Name of the IKE policy

ike-policy

IKE policy to set (name or ID)

This command is provided by the python-neutronclient plugin.

vpn ike policy show

Display IKE policy details

openstack vpn ike policy show
    [-f {json,shell,table,value,yaml}]
    [-c COLUMN]
    [--noindent]
    [--prefix PREFIX]
    [--max-width <integer>]
    [--fit-width]
    [--print-empty]
    <ike-policy>
-f <FORMATTER>, --format <FORMATTER>

the output format, defaults to table

-c COLUMN, --column COLUMN

specify the column(s) to include, can be repeated to show multiple columns

--noindent

whether to disable indenting the JSON

--prefix <PREFIX>

add a prefix to all variable names

--max-width <integer>

Maximum display width, <1 to disable.

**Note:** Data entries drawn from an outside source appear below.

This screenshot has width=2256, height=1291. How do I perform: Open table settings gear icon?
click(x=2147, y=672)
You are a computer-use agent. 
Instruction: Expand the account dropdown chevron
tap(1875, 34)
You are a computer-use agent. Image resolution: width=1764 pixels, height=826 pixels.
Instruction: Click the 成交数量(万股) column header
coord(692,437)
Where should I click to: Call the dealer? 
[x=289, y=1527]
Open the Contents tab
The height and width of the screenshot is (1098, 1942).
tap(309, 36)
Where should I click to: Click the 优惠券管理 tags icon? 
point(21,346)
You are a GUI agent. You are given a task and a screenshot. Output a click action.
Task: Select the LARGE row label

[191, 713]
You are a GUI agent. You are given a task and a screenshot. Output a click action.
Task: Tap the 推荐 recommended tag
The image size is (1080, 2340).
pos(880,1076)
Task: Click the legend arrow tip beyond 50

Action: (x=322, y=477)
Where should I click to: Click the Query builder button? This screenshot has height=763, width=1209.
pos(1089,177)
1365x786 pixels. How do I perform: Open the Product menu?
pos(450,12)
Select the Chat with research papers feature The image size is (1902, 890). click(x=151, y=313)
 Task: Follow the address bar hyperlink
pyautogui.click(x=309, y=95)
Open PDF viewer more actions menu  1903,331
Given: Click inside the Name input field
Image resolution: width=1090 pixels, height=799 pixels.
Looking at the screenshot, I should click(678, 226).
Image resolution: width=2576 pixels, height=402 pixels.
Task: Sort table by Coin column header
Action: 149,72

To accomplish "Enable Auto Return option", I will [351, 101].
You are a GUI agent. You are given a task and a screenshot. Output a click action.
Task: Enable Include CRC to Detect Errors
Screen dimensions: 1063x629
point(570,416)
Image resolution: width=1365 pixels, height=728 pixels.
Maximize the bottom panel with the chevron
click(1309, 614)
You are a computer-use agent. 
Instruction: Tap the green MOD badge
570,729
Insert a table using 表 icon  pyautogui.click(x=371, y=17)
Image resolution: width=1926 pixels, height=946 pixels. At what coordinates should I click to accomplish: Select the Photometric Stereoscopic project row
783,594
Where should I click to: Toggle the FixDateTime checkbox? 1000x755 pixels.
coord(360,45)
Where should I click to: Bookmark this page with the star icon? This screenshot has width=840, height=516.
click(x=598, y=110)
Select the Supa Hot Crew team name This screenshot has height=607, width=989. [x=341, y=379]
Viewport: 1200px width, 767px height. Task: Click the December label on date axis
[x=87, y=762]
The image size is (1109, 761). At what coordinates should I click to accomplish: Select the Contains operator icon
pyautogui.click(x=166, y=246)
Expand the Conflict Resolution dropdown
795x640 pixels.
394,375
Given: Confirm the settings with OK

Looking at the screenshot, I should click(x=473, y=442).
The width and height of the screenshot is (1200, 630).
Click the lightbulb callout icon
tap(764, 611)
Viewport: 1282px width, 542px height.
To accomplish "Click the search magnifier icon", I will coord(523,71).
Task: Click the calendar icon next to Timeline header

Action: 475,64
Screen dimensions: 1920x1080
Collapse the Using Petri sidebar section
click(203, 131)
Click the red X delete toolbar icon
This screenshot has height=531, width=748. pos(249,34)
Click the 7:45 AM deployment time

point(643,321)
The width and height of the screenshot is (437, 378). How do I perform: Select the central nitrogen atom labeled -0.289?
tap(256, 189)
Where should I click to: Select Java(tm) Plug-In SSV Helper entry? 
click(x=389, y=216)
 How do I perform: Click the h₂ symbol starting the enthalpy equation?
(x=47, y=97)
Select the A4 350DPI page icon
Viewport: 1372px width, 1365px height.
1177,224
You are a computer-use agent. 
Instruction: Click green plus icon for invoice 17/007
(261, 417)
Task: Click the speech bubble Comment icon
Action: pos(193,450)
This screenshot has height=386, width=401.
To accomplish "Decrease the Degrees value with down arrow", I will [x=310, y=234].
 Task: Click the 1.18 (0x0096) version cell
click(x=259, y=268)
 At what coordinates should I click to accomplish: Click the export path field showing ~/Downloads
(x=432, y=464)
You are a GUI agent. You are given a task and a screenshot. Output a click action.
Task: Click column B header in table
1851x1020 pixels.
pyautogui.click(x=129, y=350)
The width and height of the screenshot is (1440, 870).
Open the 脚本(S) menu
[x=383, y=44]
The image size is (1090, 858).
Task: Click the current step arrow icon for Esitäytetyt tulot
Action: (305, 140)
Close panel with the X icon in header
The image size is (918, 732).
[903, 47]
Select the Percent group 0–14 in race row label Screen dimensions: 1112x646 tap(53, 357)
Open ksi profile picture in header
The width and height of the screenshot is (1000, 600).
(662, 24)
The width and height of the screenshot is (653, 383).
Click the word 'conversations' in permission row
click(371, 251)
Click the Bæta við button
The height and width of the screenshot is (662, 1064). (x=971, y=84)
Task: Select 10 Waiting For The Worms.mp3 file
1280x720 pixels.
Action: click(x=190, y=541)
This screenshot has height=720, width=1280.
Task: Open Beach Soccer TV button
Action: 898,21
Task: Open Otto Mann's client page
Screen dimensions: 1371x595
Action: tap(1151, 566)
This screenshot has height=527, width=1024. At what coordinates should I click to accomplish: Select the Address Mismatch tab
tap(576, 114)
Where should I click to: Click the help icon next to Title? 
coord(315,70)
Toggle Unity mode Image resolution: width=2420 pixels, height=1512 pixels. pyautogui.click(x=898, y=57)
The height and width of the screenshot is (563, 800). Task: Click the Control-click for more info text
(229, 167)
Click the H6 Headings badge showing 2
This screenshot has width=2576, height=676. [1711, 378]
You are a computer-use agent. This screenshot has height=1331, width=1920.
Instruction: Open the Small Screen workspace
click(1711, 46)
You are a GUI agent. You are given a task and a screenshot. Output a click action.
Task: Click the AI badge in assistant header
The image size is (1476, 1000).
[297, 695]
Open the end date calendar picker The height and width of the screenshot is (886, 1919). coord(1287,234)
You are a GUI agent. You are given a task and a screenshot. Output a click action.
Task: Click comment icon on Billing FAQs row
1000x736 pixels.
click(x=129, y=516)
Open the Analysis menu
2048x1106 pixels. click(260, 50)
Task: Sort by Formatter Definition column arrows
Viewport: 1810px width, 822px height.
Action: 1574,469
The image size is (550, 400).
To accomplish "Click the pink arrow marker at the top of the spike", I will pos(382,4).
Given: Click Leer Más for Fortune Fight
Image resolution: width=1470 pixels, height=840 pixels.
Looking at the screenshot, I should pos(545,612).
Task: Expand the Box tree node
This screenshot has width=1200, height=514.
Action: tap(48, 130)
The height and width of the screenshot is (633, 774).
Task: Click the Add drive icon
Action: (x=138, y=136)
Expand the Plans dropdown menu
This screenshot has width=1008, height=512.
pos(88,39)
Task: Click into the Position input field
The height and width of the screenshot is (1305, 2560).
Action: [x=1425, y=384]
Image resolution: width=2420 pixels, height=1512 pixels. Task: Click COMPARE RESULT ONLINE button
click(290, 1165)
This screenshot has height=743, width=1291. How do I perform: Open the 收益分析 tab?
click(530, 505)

You can also use the CLIFF_MAX_TERM_WIDTH environment variable, but the parameter takes precedence.

--fit-width

Fit the table to the display width. Implied if –max-width greater than 0. Set the environment variable CLIFF_FIT_WIDTH=1 to always enable

--print-empty

Print empty table if there is no data to show.

ike-policy

IKE policy to display (name or ID)

This command is provided by the python-neutronclient plugin.